THE TASK —
Format the records below as a numbered list with any blank lines dropped, and leave the pictures out of your answer.

INFORMATION SUPPLIED —
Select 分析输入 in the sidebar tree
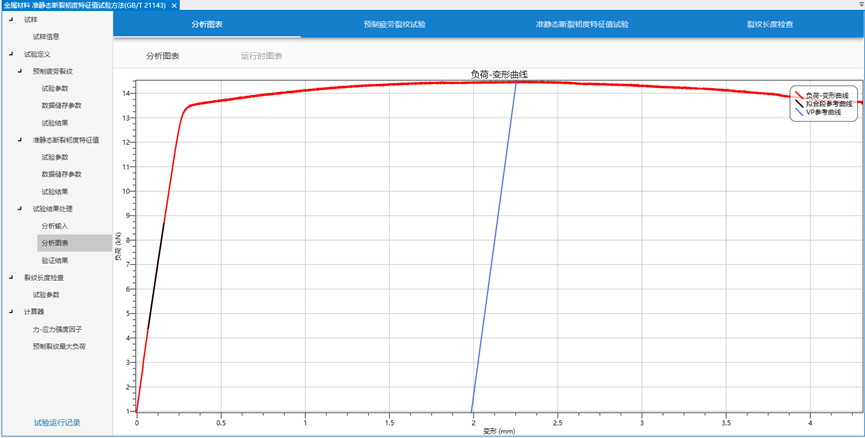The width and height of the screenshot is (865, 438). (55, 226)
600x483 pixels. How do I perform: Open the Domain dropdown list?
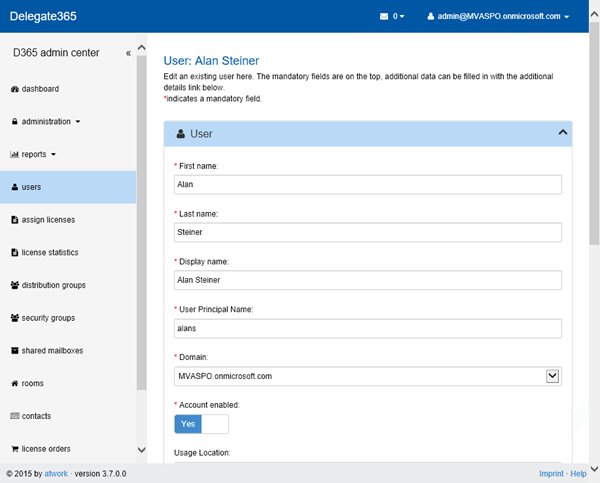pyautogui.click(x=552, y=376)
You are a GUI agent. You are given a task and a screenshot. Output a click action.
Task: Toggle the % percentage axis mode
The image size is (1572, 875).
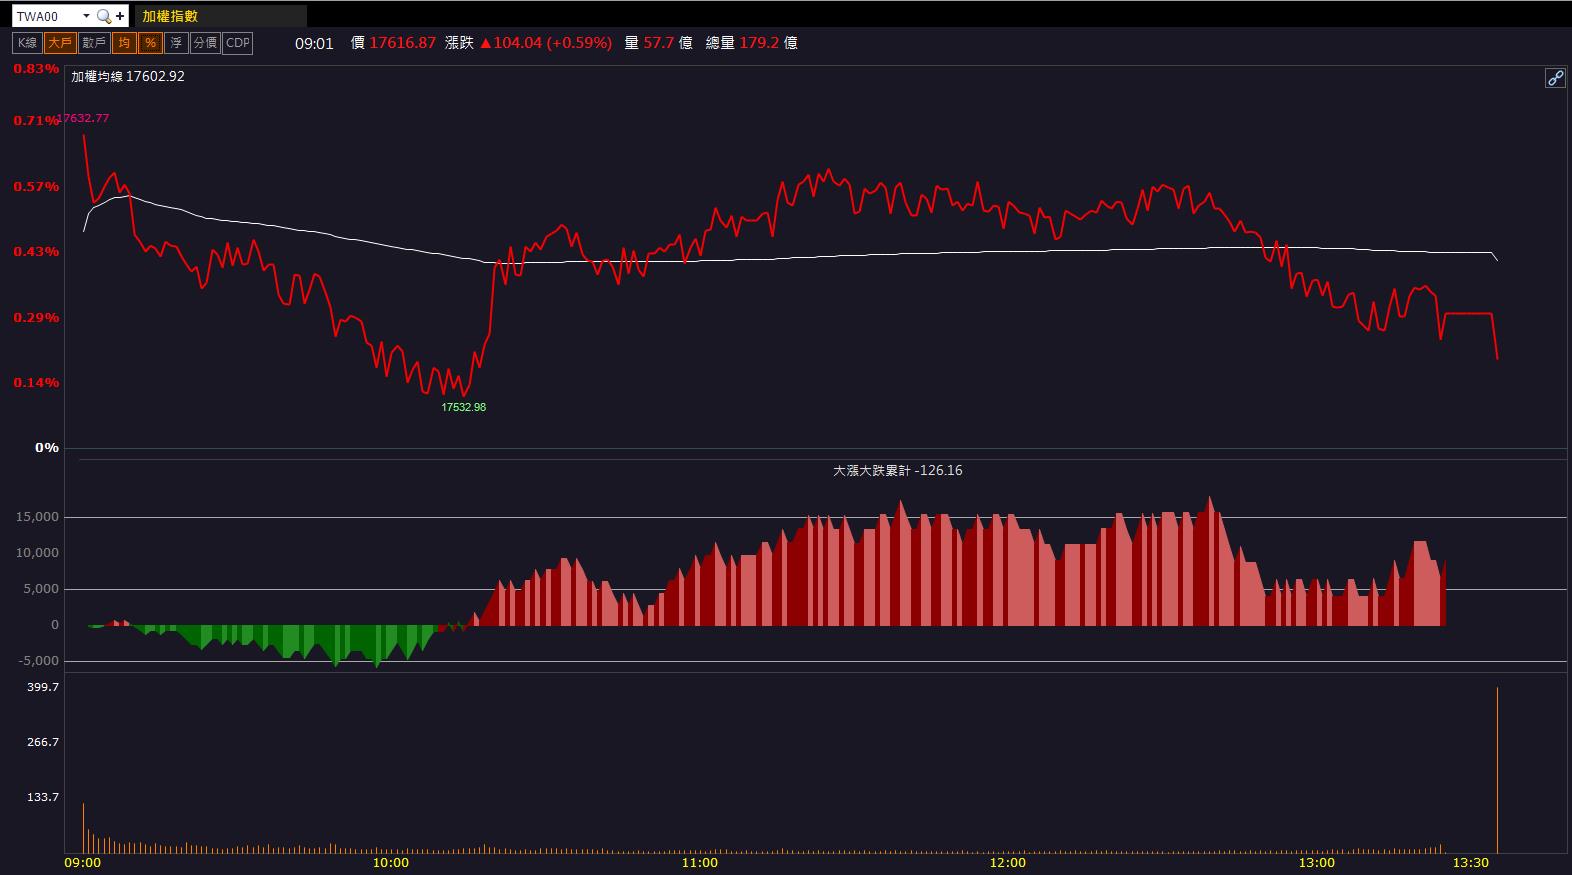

WRITTEN ANSWER —
1. Select 分析输入 in the sidebar tree
2. The width and height of the screenshot is (865, 438). (55, 226)
3. 600x483 pixels. How do I perform: Open the Domain dropdown list?
4. pyautogui.click(x=552, y=376)
5. You are a GUI agent. You are given a task and a screenshot. Output a click action.
6. Task: Toggle the % percentage axis mode
7. The image size is (1572, 875).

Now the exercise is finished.